Dalam hitungan hari, Lidia akan lulus dari SMA. Maka dari itu, Lidia mempersiapkan diri untuk melaksanakan UTBK. Karena Lidia belum mengerti ia termasuk siswa eligible atau tidak, maka ia berusaha sekuat tenaga bagaimana cara masuk PTN kebanggaannya. Siapa sangka, Lidia adalah seorang siswi berprestasi di sekolahnya. Beberapa medali kejuaraan akademik berhasil di kantonginya. Tak terasa hari semakin malam, akhirnya Lidia memutuskan untuk tidur.

Keesokan harinya...

"Lidia, ayo bangun sholat subuh." tutur Ibu. "Baik, Ibu." jawab Lidia. Lidia bergegas mengambil air wudhu dan sholat berjamaah bersama Ayah dan Ibu.

Saat selesai sholat...

“Nak, apakah benar yang dikatakan Ibumu bahwa kamu ingin melanjutkan kuliah?." tanya Ayah. "Emmm.. Iya Ayah." jawab Lidia penuh ragu. "Apakah kau telah memikirkan beberapa kemungkinan yang akan terjadi di depan?." tanya Ayah dengan serius. "Apa itu, Yah?." ucap bingung Lidia. "Ayah dan Ibu semakin lama semakin tua sedangkan semakin lama kamu kuliah semakin besar pula yang harus dikeluarkan, bukan?." tanya ayah dengan jelas dan tegas. "Akan kupikirkan nanti, Yah." jawab Lidia dengan penuh sedih.

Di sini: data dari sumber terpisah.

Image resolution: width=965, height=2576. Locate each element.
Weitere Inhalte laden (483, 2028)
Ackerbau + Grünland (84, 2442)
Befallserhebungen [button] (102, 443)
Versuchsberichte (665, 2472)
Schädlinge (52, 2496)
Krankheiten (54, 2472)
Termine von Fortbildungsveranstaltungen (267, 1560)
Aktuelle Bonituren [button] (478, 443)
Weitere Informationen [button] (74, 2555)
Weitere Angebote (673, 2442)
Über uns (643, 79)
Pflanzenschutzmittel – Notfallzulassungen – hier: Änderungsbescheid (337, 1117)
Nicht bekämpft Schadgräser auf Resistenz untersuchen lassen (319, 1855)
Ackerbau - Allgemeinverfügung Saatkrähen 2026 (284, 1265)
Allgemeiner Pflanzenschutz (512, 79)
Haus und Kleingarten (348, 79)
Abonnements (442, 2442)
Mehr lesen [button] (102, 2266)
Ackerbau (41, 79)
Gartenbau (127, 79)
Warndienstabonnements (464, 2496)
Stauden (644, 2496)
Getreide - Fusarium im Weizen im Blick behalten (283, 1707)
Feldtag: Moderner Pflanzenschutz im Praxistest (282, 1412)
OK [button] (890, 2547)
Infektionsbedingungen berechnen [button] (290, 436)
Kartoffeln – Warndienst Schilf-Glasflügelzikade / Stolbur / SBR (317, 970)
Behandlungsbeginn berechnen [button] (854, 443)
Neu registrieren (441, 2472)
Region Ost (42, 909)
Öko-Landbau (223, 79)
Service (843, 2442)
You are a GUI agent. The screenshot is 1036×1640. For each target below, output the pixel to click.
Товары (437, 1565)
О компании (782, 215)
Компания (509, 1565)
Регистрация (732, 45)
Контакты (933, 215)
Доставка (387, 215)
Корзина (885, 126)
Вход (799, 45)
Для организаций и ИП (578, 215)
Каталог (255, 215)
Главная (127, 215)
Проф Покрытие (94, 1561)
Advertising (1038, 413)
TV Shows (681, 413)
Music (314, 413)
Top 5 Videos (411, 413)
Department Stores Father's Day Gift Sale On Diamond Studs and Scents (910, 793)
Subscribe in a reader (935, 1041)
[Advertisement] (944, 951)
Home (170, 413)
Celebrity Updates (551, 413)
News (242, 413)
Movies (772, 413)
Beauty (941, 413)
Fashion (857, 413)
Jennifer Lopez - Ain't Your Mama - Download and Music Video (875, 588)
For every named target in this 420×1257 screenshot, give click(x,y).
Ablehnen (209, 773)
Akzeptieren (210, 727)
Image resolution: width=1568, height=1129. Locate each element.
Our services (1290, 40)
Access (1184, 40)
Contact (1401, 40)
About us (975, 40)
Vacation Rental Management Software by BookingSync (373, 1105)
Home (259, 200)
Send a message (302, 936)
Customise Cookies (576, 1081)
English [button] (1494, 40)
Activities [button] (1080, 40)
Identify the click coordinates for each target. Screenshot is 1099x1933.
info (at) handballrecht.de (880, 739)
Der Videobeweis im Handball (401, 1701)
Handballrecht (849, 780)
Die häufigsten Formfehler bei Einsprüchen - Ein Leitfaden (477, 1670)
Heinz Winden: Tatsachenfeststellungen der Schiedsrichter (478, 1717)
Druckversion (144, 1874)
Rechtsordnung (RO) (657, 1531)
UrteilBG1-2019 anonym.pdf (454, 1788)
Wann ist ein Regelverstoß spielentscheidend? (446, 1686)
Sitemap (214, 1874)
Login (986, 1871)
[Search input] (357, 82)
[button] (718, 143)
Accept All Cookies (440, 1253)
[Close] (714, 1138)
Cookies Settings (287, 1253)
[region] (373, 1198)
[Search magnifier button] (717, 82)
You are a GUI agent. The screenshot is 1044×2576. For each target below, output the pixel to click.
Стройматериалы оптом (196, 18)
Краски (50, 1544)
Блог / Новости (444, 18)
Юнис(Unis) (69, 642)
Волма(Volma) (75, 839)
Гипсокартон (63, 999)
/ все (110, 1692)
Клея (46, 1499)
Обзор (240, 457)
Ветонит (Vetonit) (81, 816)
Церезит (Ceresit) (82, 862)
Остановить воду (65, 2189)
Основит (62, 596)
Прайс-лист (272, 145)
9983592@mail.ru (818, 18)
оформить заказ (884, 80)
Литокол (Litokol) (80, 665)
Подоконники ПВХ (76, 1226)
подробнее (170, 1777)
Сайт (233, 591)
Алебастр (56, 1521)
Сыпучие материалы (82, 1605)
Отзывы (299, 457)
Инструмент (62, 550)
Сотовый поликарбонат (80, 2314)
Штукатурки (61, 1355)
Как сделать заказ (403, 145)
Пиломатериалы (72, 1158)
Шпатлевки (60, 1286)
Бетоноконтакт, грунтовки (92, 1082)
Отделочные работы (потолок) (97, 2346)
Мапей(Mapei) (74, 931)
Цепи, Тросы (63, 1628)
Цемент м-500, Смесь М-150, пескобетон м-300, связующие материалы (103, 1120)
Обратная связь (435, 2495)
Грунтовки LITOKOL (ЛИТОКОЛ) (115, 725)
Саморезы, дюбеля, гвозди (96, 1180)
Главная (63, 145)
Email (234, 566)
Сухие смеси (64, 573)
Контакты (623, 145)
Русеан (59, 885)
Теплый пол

Lidia kembali ke kamar dipagari dengan kebingungan. Didengarnya dari bilik tamu, suara sang Bibi dan Pamannya dari luar kota. Lidia pun segera bergegas menemui mereka. “Assalamualaikum, Paman." sapa Lidia. "Waalaikumussalam. Sehat, Nduk?." balas Paman dengan senyuman. "Alhamdulillah sehat, Paman." sahut Lidia. "Kamu sekarang kelas berapa?." tanya Paman. "Alhamdulillah mau lulus, Paman. Sekarang sudah kelas 12." tutur Lidia. "Alhamdulillah, anak kecil yang dulu Paman gendong udah mau kuliah aja." gurau Paman.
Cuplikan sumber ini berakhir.